In photo above: Cormac O’Connell, Director of TSMC’s Ottawa Design Centre
Kanata North’s pedigree, talent are driving semiconductor success
Kanata North remains on the cutting edge when it comes to the next generation of semiconductor technologies. And why wouldn’t it be? That pedigree is rich and runs deep, all the way back to Bell Northern Research and the old Mitel Networks.
When it came time to build and expand GaN’s team, the founders had no problem finding a great pool of proven local talent from which to draw.
Heritage of the area
But it isn’t just talent – a corporate culture that fosters open creativity has also carried over from those old days.
“That’s a heritage of the technology sector here that’s still alive and well,” Patterson said.
Sidense Corp. is another thriving player that’s taken advantage of creative culture and talent to grow its global clout in the vast market for embedded non-volatile memory. Its team pedigree includes Chipworks, MOSAID Technologies, Mitel Networks and ATMOS Corp. The company has been snapping up good memory people wherever it can find them.
“If you’re a good circuit designer, you’re going to find employment here,” said Tomasz Wojcicki, VP of Customer Engineering Support.
Even semiconductor multinationals that set up shop in Kanata North are looking for more than just another satellite office. They’re looking for a specialized local team to tackle hard problems no one else can.
Take Taiwan Semiconductor Manufacturing Company Limited. TSMC has grown over the past two decades from a startup in chip manufacturing into the world’s largest independent foundry. Roughly half of the chips found in mobile phones today are manufactured at TSMC.
TSMC’s Ottawa team works on next-generation memory compilers, high-speed interconnects, and perhaps most impressive of all, test systems that are embedded on the chip itself.
“We have here one of the top groups in the world that is working on stuff that no one else has ever seen,” said Cormac O’Connell, Director of TSMC’s Ottawa Design Centre. “We’re literally doing rocket science here.”
- Ottawa’s semiconductor industry (and you might even say Canada’s) began in 1969 when Nortel Networks forerunner Northern Electric created Microsystems International Ltd. (MIL). MIL produced one of the world’s earliest microprocessors, the MIL MF7114, and a series of early microcomputers using this chip.
- MIL was also the place where future serial entrepreneurs Terry Matthews and Michael Cowpland met. The rest, as they say, is history.
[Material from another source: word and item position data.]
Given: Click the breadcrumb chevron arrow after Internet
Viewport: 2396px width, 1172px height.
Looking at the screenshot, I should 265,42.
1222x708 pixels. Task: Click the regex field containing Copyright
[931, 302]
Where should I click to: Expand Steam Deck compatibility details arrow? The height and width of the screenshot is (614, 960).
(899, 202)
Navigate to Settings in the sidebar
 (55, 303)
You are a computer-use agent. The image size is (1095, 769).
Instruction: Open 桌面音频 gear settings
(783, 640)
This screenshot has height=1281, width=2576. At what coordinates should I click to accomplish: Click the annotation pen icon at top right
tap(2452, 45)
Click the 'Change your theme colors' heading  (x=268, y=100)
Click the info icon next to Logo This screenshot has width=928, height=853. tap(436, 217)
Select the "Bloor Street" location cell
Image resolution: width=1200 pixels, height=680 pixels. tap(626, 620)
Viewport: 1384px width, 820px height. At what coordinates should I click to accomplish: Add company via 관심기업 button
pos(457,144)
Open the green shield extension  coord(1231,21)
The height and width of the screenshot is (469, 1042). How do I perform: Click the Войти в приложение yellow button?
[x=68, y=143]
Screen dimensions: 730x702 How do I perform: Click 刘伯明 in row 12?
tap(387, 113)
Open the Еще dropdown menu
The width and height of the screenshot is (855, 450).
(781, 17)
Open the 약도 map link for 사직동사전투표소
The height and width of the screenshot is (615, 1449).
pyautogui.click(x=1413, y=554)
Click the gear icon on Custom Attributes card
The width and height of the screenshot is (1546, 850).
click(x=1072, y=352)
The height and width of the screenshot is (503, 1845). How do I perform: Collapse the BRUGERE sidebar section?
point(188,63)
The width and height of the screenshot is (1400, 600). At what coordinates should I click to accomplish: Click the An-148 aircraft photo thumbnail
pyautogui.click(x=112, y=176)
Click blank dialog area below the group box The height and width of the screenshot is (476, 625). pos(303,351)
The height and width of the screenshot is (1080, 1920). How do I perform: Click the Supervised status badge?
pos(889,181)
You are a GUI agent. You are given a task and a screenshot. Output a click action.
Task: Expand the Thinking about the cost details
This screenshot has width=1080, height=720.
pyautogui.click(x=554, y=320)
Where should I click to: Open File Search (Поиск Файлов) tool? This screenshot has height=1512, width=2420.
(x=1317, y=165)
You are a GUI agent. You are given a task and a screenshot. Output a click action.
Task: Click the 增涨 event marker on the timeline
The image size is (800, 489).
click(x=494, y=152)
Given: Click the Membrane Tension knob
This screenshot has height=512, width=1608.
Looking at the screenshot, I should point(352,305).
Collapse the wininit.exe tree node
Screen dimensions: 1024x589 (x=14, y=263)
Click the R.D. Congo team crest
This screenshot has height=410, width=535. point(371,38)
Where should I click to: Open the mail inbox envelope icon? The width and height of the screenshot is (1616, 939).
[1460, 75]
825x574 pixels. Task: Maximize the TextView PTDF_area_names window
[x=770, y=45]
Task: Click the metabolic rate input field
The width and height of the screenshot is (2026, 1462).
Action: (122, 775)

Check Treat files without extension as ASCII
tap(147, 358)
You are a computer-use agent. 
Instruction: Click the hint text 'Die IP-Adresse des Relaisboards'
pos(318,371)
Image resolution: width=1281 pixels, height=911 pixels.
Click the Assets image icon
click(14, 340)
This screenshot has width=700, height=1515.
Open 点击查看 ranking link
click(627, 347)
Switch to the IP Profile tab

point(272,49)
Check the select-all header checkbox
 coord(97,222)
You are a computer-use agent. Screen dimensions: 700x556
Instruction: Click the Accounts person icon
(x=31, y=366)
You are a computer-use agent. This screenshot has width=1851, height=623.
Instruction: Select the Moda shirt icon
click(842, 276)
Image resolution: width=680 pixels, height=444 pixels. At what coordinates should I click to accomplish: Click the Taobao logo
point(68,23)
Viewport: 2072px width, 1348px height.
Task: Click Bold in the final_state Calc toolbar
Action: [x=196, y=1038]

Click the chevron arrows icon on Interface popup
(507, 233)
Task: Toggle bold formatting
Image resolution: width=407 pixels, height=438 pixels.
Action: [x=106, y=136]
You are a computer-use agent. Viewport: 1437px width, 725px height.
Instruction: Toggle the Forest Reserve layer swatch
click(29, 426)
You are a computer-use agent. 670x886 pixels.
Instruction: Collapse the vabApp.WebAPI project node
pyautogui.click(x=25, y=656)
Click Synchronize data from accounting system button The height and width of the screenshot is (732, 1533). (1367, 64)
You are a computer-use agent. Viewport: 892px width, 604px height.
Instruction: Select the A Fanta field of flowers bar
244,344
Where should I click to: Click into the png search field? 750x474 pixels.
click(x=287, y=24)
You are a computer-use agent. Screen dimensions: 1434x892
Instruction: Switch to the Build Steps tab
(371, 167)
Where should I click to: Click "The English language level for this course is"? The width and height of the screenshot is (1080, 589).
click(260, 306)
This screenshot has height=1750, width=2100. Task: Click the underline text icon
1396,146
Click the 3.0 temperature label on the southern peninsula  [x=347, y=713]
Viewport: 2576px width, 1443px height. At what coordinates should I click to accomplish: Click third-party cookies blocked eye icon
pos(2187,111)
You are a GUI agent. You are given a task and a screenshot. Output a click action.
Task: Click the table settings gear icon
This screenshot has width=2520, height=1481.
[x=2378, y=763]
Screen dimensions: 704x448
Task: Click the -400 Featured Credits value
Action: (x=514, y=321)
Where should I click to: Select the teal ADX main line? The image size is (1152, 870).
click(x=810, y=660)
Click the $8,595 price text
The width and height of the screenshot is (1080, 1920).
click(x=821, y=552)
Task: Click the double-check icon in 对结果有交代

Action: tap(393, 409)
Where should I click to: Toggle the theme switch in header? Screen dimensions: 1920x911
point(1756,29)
- Today’s chips can contain 10 billion devices, where a single atom out of place can have a dramatic impact on performance. What’s on a chip these days needed a whole server room 20 years ago.
- GaN Systems’ gallium nitride compound chips replace conventional silicon-based electronic switches that just can’t meet spec for speed, temperature, voltage or current. Efficiency-improving applications range from high-performance auto engines and industrial to making your TV even thinner and getting rid of that brick on your laptop power cord.
- As an independent foundry for hire, TSMC makes chips for fabless electronic companies so they don’t have to spend billions to set up their own foundries. This enables them to build products and compete against the likes of Samsung or Intel – companies that can afford to fabricate their own chips used in their branded system products.
- Sidense Corp. is making waves with what might seem like an old, quaint technology – one-time programmable memory. But that supposed “limitation” provides one significant benefit – a tough layer of added security as more and more devices become connected through the Internet of Things.